NCAA’s proposed $2.8 billion settlement with athletes faces challenges from a federal judge
A federal judge in California announced on Thursday that she will not give initial approval to the current structure of a proposed settlement involving multi-billion-dollar antitrust cases concerning athlete compensation against the NCAA and the Power Five conferences.
After a remote hearing lasting 2½ hours, U.S. District Judge Claudia Wilken and the attorneys for both parties decided to return to her in three weeks with what she described as a “prognosis” regarding the proposal.
While Wilken noted that “it seems likely enough there will be a settlement,” she also suggested that the lawyers might come back and request a date for a trial instead.
Rakesh Kilaru, the NCAA’s lead attorney during the hearing, acknowledged the judge’s concerns, prompting him and the plaintiffs’ lawyers to reconsider if they have a viable deal at hand.
The proposed agreement includes nearly $2.8 billion in damages for current and former athletes over a ten-year period, and it would permit Division I schools to start paying athletes directly for the use of their name, image, and likeness (NIL), with a gradual increase in a set cap for each school.

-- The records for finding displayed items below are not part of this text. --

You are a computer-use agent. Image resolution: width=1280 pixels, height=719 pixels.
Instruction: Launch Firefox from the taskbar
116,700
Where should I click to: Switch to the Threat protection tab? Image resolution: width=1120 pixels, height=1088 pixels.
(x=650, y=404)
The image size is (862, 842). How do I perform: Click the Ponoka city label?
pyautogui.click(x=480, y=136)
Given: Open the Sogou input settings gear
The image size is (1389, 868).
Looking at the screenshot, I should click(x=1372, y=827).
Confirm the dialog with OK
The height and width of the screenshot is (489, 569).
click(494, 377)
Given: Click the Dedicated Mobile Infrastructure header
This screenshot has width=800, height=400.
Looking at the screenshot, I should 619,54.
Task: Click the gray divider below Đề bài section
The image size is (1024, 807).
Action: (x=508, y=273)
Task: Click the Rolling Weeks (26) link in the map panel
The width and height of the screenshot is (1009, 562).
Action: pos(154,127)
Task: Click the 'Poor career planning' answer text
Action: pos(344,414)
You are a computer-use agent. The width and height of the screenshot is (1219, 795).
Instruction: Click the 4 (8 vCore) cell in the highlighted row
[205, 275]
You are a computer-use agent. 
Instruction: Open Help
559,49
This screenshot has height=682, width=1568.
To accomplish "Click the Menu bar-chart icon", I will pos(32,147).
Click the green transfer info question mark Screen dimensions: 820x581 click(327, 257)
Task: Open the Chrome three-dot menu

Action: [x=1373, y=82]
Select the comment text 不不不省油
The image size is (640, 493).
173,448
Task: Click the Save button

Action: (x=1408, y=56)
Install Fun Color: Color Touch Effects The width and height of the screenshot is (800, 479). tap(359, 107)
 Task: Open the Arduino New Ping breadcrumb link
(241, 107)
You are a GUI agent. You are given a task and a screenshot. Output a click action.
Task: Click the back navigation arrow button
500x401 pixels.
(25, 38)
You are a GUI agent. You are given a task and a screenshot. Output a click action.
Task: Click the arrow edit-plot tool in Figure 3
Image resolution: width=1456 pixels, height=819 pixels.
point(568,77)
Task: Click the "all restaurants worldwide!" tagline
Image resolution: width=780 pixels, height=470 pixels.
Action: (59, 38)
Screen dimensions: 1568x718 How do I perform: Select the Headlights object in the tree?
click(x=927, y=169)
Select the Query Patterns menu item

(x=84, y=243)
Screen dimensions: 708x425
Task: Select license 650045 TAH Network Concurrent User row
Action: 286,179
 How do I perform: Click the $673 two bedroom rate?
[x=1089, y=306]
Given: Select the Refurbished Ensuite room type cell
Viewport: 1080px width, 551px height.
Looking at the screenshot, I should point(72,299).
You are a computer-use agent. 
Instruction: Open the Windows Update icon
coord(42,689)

However, the agreement also aims to regulate NIL payments under certain enforceable guidelines. Wilken expressed her concerns regarding those regulations, labeling them as “quite strict” and questioned if they might ultimately result in athletes losing access to payments they currently receive from collectives.
“Taking things away from people doesn’t work well,” she commented.
Additionally, Wilken questioned the legality of a settlement that could impact athletes who are still many years from college age – referring to a “6-year-old playing kickball on the asphalt.” She was concerned about representation for future classes of athletes who would be affected by the proposed settlement, and whether it was appropriate for the current plaintiffs’ attorneys to represent them given potential conflicts of interest tied to this deal.
The NCAA issued a statement on Thursday evening, highlighting that the settlement proposal emerged from “hard-fought negotiations” aimed at bringing stability and sustainability to college sports. They stated their commitment to carefully considering the court’s inquiries, which are typical in class action settlements.
The recent developments have caused unease among those involved in major college sports, particularly regarding Wilken’s concerns over the proposed regulatory framework, which the NCAA considers essential for a settlement. Kilaru emphasized that the NCAA maintains that pay for play remains against its rules, a stance supported by various court rulings.
Under the settlement terms, athletes would be required to report any NIL payments exceeding $600 to an established clearinghouse, with their agreements subject to review to prevent pay-for-play situations and ensure no contracts exceed market value.
Athletes seeking guidance on the legitimacy of their agreements would have the option to consult an enforcement group. Should the enforcement body try to impose sanctions on an athlete due to their deal, the athlete can take the matter to arbitration.
A source familiar with the situation remarked that Wilken’s concerns regarding this aspect could pose significant risks to the settlement’s viability: “I haven’t seen all of it yet, but it doesn’t sound good, that’s for sure.”
Wilken also expressed anxiety about how “booster” contributions for pay for play would be defined under the proposed framework.
“Today’s third-party donor” could easily become “tomorrow’s booster,” she wondered. She questioned whether significant gifts, such as a million-dollar donation or free vehicles, would classify as booster contributions. “Is that a collective? I don’t know. Is having a winning team a valid business purpose?”
Throughout the hearing, she directly challenged Kilaru on several occasions. When discussing the idea of schools directly compensating athletes for NIL within the specified cap, she queried Kilaru: “That wouldn’t be pay for play?”
Kilaru responded, “No, Your Honor.”
In closing, Wilken directed all attorneys involved to find an arrangement that is “workable, consistent, enforceable, and fair.”
Steve Berman, a key attorney representing the plaintiffs, commented to YSL News Sports later that Wilken’s apprehensions were “not totally unexpected.” He expressed optimism about negotiating a suitable arrangement, stating it wouldn’t be overly challenging and emphasized that it’s in the NCAA’s interest to avoid prolonged litigation.